**PROBLEM DESCRIPTION**.
Rewrite the data below, swapping "Where should I click to" for "Where do I click to" everywhere and changing nothing else. Omit the pictures from your answer.

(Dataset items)

<<<<

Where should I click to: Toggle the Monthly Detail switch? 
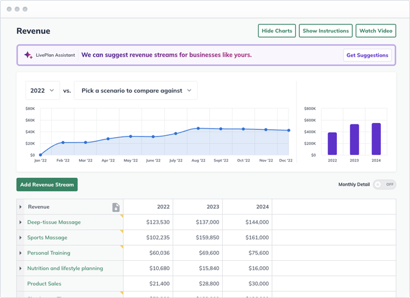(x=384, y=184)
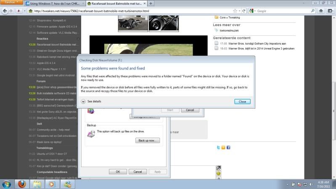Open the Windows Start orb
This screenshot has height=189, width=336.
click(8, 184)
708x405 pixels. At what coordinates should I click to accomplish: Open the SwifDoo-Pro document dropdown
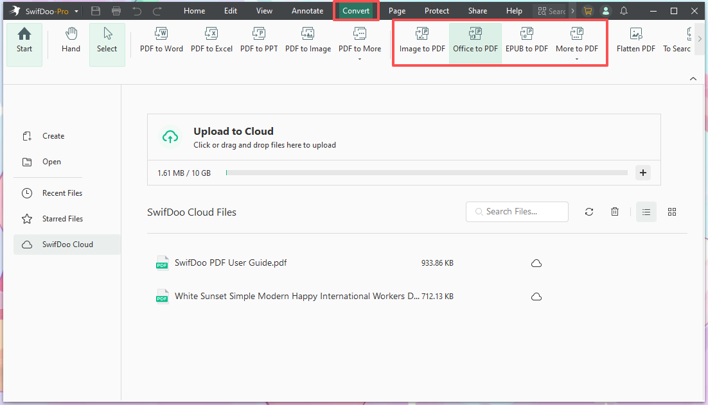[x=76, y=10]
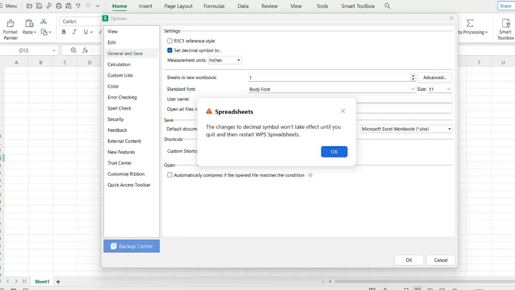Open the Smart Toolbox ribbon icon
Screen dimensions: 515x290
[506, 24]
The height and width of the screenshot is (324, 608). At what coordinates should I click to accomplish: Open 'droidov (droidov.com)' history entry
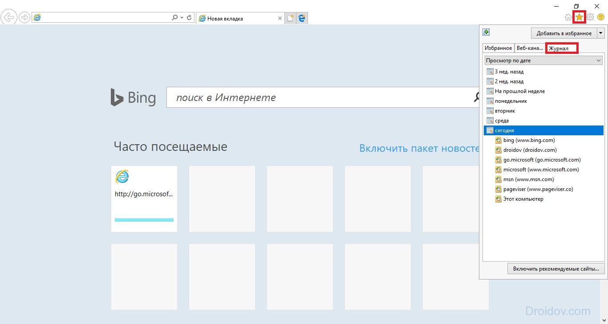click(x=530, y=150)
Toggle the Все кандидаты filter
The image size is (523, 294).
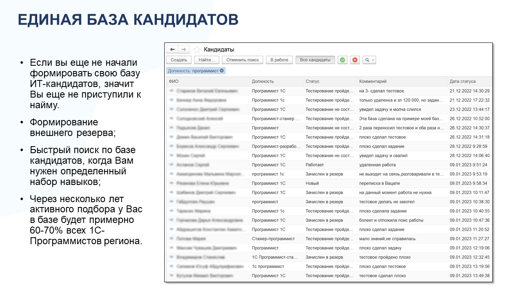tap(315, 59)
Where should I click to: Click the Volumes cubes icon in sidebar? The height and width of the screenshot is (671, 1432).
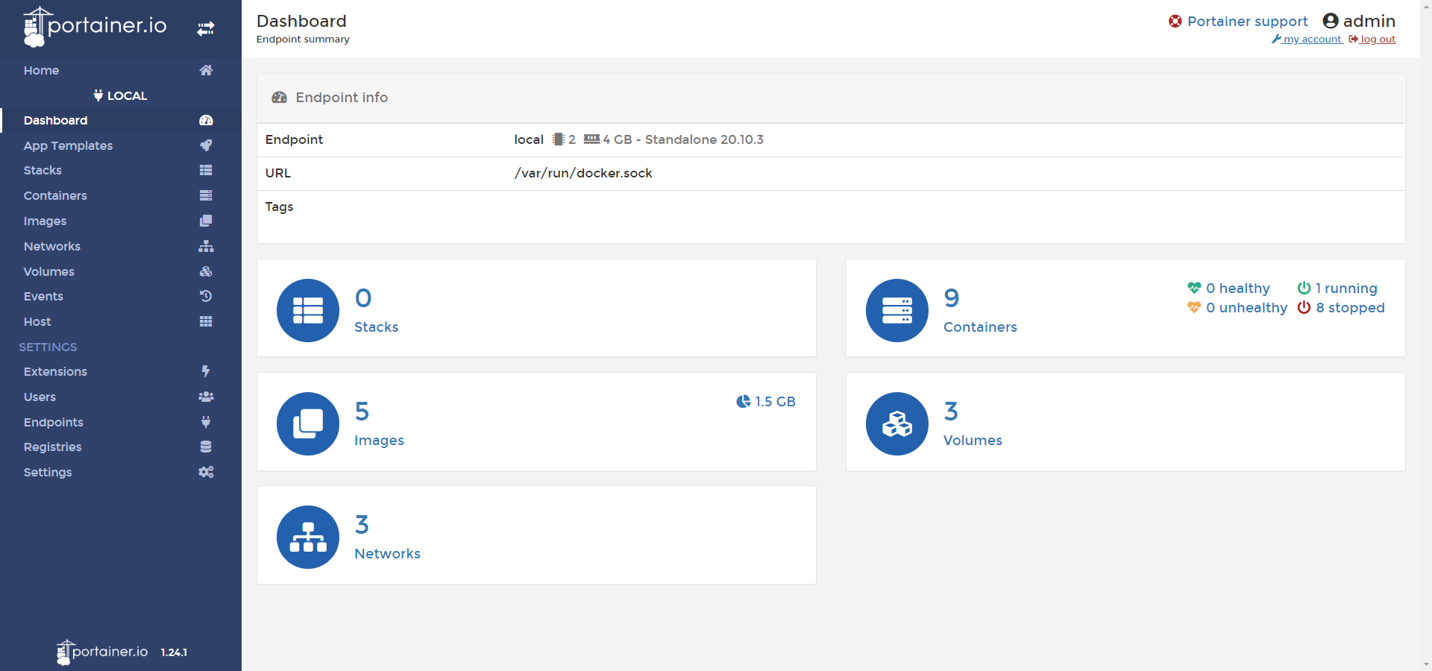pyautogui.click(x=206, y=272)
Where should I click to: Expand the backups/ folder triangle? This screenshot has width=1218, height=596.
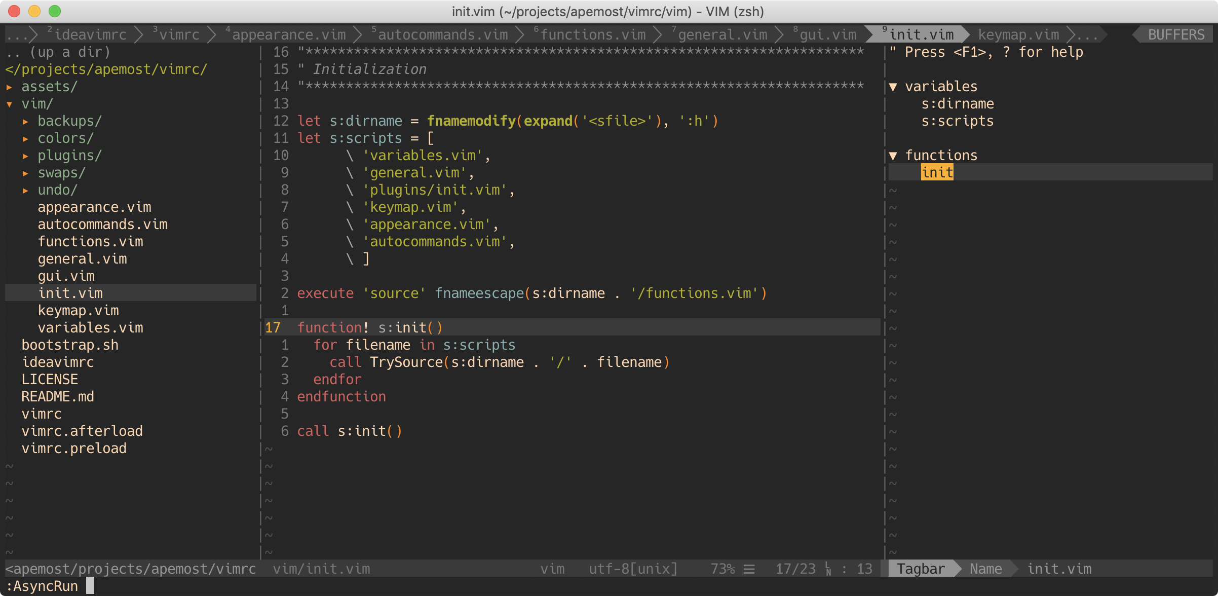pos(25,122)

>>>>

**FINISHED ANSWER**.
Where do I click to: Toggle the Monthly Detail switch? 
(x=384, y=184)
Open the Windows Start orb
This screenshot has height=189, width=336.
click(8, 184)
708x405 pixels. At what coordinates should I click to accomplish: Open the SwifDoo-Pro document dropdown
[x=76, y=10]
Open the Smart Toolbox ribbon icon
Screen dimensions: 515x290
[506, 24]
The height and width of the screenshot is (324, 608). At what coordinates should I click to accomplish: Open 'droidov (droidov.com)' history entry
click(x=530, y=150)
Toggle the Все кандидаты filter
The image size is (523, 294).
tap(315, 59)
Where do I click to: Click the Volumes cubes icon in sidebar? The height and width of the screenshot is (671, 1432).
pyautogui.click(x=206, y=272)
Where do I click to: Expand the backups/ folder triangle? This screenshot has width=1218, height=596.
pos(25,122)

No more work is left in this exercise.